1 files changed, 89 insertions, 112 deletions

diff --git a/presentations/comprehensive/nyc.tex b/presentations/comprehensive/nyc.tex
index 3f671f0..6a36176 100644
--- a/presentations/comprehensive/nyc.tex
+++ b/presentations/comprehensive/nyc.tex
@@ -612,12 +612,6 @@ But of course we use modern instantiations.
   \end{minipage}
 \end{frame}
 
-\begin{frame}{Withdrawing coins on the Web}
-  \begin{center}
-    \includegraphics[height=0.9\textheight]{figs/taler-withdraw.pdf}
-  \end{center}
-\end{frame}
-
 
 \begin{frame}{Customer: Build shopping cart}
   \begin{center}
@@ -654,18 +648,6 @@ But of course we use modern instantiations.
 \end{frame}
 
 
-\begin{frame}{Merchant Integration: Contract}
-  % \begin{figure*}[t!]
-  {\tiny
- \lstset{language=JavaScript}
- \lstinputlisting{figs/taler-contract.json}
-%   \caption{Minimal Taler contract over a digital article with a value of \EUR{0.10}. The merchant will pay transaction fees up to \EUR{0.01}.  The hash over the wire transfer information was truncated to make it fit to the page.}
-%   \label{listing:json-contract}
- % \end{figure*}
- }
-\end{frame}
-
-
 \begin{frame}{Merchant: Propose contract (EdDSA)}
    \begin{minipage}{6cm}
    \begin{enumerate}
@@ -762,13 +744,6 @@ But of course we use modern instantiations.
 \end{frame}
 
 
-\begin{frame}{Payment processing with Taler}
-  \begin{center}
-    \includegraphics[height=0.9\textheight]{figs/taler-pay.pdf}
-  \end{center}
-\end{frame}
-
-
 \begin{frame}{Giving change}
   It would be inefficient to pay EUR 100 with 1 cent coins!
   \begin{itemize}
@@ -1173,93 +1148,6 @@ But of course we use modern instantiations.
 
 
 
-\begin{frame}{Warranting deposit safety}
-  Exchange has {\em another} online signing key $W = wG$:
-  \begin{center}
-    Sends $EdDSA_w(M,H(D),FDH(C))$ to the merchant.
-  \end{center}
-  This signature means that $M$ was the {\em first} to deposit
-  $C$ and that the exchange thus must pay $M$.
-  \vfill
-  \begin{center}
-     Without this, an evil exchange could renege on the deposit
-     confirmation and claim double-spending if a coin were
-     deposited twice, and then not pay either merchant!
-  \end{center}
-\end{frame}
-
-
-\begin{frame}{Online keys}
-\begin{itemize}
-\item The exchange needs $d$ and $w$ to be available for online signing.
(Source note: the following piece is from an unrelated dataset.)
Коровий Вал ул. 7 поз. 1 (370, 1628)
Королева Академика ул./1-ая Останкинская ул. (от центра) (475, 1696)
-\item The corresponding public keys $W$ and $(e,n)$ are certified using
-      Taler's public key infrastructure (which uses offline-only keys).
-\end{itemize}
-\begin{center}
-\includegraphics[width=0.5\textwidth]{taler-diagram-signatures.png}
-\end{center}
-\vfill
-\begin{center}
-{\bf What happens if those private keys are compromised?}
-\end{center}
-\vfill
-\end{frame}
-
-
-\begin{frame}{Denomination key $(e,n)$ compromise}
-\begin{itemize}
-\item An attacker who learns $d$ can sign an arbitrary number of illicit coins
-      into existence and deposit them.
-\item Auditor and exchange can detect this once the total number of deposits
-      (illicit and legitimate) exceeds the number of legitimate coins the
-      exchange created.
-\item At this point, $(e,n)$ is {\em revoked}.  Users of {\em unspent}
-      legitimate coins reveal $b$ from their withdrawal operation and
-      obtain a {\em refund}.
-\item The financial loss of the exchange is {\em bounded} by the number of
-      legitimate coins signed with $d$.
-\item[$\Rightarrow$] Taler frequently rotates denomination signing keys and
-      deletes $d$ after the signing period of the respective key expires.
-\end{itemize}
-\begin{center}
-\includegraphics[width=0.5\textwidth]{taler-diagram-denom-expiration.png}
-\end{center}
-\end{frame}
-
-
-\begin{frame}{Online signing key $W$ compromise}
-\begin{itemize}
-\item An attacker who learns $w$ can sign deposit confirmations.
-\item Attacker sets up two (or more) merchants and customer(s) which double-spend
-      legitimate coins at both merchants.
-\item The merchants only deposit each coin once at the exchange and get paid once.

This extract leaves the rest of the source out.